Together, they established the nation’s first program dedicated to offering bariatric surgery to heart failure patients. One of their patients was a soldier in his late 20s who had served in the Middle East. The man was previously refused a heart transplant because his BMI was 39. Following bariatric surgery, his BMI dropped to 29. He received a new heart and improved so much he recently told Gopalan and Blackstone he is planning a pilgrimage to a temple in Japan.
Meanwhile, another local program is providing life-saving transplants to patients that most other hospitals would turn away. The Norton Thoracic Institute at St.
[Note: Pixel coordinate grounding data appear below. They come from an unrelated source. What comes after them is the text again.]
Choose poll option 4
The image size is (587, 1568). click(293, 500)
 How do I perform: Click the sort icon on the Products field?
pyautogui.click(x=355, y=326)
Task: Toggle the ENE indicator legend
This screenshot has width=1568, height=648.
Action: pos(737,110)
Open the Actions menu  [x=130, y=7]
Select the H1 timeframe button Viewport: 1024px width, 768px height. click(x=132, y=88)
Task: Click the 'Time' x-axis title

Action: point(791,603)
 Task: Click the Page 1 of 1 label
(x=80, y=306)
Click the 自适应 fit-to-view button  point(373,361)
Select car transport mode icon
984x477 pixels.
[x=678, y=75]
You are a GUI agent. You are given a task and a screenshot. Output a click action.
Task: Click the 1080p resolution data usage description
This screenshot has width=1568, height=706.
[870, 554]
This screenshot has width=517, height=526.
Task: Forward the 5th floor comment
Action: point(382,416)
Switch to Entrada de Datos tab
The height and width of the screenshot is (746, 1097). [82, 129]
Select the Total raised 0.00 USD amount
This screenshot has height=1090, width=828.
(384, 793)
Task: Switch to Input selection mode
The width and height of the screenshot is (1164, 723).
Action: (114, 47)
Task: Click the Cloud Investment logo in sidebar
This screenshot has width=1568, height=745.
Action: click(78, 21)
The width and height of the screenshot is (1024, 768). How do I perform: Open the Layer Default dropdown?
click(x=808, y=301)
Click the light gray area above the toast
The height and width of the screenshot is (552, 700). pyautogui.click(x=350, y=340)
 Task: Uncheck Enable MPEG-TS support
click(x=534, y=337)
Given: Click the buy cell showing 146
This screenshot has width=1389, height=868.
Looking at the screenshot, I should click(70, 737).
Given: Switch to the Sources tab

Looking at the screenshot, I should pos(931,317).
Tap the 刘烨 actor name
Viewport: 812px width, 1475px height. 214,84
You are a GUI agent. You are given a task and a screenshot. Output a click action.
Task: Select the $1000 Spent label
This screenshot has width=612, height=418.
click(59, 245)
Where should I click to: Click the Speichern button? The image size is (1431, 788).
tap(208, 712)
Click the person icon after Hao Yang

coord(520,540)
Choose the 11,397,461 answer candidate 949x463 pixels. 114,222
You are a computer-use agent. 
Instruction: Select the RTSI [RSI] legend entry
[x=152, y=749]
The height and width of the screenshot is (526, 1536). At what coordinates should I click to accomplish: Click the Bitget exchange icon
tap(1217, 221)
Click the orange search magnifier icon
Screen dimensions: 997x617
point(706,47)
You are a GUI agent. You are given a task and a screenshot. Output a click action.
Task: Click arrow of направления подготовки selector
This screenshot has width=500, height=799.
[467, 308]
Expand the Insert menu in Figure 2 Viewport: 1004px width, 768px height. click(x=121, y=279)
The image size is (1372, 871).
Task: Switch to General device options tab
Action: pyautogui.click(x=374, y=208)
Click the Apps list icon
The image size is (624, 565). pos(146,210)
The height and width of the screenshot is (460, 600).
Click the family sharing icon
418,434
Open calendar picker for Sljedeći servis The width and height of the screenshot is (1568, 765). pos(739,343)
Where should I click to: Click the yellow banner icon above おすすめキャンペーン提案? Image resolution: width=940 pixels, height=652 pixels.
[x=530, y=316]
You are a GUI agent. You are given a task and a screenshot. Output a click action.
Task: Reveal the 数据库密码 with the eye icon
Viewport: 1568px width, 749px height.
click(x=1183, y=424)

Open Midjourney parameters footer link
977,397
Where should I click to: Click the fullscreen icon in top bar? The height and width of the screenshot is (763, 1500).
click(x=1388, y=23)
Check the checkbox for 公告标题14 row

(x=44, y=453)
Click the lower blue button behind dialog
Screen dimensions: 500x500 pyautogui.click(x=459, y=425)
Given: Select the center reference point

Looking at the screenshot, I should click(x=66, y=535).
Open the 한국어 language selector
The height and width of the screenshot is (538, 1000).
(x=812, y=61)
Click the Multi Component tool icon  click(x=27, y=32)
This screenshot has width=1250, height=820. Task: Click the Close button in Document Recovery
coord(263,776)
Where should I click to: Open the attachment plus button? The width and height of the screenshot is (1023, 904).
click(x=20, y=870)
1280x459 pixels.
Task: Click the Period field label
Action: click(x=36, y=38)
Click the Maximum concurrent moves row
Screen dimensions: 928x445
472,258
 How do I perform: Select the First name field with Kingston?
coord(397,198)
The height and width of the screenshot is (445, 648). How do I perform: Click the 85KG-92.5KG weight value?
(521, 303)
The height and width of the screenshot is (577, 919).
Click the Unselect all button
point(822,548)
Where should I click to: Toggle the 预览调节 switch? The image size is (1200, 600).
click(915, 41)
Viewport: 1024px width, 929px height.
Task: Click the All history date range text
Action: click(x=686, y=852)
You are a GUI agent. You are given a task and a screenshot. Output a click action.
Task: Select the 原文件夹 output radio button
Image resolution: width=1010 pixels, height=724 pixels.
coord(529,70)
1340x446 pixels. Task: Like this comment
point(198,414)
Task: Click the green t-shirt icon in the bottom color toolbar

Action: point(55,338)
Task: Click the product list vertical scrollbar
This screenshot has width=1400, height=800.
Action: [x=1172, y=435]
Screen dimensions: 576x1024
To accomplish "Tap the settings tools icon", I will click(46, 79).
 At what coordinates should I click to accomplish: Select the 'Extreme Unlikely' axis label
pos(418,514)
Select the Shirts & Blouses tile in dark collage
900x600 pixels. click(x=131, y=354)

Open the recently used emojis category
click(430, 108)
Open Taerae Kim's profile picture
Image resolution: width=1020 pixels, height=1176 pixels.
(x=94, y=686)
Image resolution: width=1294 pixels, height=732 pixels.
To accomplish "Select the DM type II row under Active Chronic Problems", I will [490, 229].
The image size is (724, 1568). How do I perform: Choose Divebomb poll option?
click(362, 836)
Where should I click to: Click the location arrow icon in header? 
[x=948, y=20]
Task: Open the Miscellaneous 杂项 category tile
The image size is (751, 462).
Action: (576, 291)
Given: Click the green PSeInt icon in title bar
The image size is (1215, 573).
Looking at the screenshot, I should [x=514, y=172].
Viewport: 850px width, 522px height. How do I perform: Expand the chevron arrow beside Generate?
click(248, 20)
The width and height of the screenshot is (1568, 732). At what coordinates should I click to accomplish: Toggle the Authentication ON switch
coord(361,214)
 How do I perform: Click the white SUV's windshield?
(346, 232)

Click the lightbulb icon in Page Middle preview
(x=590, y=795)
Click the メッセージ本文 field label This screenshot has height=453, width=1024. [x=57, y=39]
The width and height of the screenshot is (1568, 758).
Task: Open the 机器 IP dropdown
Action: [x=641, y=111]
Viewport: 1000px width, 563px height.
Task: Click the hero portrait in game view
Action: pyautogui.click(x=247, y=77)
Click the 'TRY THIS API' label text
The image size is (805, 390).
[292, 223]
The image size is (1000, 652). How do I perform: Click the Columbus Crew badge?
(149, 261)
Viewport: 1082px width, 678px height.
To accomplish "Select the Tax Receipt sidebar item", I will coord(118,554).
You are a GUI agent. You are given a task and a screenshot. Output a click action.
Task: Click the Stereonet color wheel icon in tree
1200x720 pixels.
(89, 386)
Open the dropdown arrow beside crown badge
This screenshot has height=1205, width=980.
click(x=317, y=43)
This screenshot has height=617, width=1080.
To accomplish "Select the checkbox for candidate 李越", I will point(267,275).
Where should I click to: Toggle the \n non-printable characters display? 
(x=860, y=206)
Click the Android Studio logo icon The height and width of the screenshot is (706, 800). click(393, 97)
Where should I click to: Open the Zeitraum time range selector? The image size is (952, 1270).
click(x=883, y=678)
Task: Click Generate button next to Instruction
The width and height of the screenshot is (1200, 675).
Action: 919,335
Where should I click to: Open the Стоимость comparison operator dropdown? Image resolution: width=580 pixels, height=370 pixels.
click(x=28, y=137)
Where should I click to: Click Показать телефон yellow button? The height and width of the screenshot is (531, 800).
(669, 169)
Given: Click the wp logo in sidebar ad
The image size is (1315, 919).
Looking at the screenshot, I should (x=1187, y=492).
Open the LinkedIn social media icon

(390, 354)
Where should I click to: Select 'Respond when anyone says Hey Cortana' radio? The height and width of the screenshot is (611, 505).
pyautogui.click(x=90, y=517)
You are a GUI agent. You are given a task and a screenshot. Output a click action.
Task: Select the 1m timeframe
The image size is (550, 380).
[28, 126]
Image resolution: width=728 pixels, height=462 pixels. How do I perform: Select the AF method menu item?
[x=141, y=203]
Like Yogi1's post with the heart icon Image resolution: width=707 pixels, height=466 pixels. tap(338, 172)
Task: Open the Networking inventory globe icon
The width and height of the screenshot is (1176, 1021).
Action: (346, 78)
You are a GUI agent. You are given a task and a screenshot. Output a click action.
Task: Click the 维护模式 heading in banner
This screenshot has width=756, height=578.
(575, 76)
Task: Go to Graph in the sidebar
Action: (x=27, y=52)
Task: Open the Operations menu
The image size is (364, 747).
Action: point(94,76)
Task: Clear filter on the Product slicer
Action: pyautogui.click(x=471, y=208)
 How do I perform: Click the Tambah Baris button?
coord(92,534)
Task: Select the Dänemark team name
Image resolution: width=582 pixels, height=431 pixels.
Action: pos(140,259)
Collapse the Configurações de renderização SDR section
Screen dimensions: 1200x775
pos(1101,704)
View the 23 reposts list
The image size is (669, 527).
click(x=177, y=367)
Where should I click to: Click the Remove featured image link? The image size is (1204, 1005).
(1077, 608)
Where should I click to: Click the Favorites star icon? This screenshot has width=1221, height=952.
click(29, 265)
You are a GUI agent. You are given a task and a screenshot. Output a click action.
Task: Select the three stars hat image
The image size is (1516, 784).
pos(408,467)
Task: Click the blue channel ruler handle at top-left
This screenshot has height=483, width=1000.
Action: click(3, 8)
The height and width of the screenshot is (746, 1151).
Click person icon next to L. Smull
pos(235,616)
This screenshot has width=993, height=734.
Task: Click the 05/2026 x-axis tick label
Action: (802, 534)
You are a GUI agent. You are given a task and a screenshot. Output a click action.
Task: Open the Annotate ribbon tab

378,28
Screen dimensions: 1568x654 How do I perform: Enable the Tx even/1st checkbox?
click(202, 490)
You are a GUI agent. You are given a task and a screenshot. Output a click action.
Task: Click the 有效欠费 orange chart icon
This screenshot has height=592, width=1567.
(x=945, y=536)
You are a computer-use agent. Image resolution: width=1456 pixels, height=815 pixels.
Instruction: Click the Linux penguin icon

Joseph’s Hospital and Medical Center – the Valley’s only lung transplantation program – has been called “aggressive” for its boundary-pushing philosophy, says director Dr. Ross Bremner. They accept more marginal donors, transplant more critically ill or older recipients and retransplant more patients whose first replacement lungs failed. Yet they have one of the nation’s highest 1-year survival rates – nearly 90 percent.
“We don’t think of ourselves as aggressive; we think of ourselves as compassionate,” Bremner says in his South African accent. “We look at our recipients and realize that we’re the only folks between them and death.”
Lung transplant is complicated, but lung retransplant is “probably the most difficult operation I’ve participated in,” Bremner says. He and his team often operate for eight hours in the middle of the night, since lung donor surgeries typically occur in the evening, after all the elective operations are completed. He must navigate extensive scar tissue threaded with nerves that, if damaged, could cause dysfunction of the diaphragm – the main muscle involved in breathing.
Though outcomes have improved nationwide in recent years, lung transplant has the lowest long-term survival rate of any major organ transplant, and the median survival for lung retransplant is 2.5 years.
So Bremner was particularly heartened recently when one of his retransplant patients – a woman from Arizona’s White Mountains – showed him how well her new lungs are working. She sent him a photo of her and her sons hiking the Grand Canyon. Because clearly, the patients of unicorn doctors are often unicorns themselves.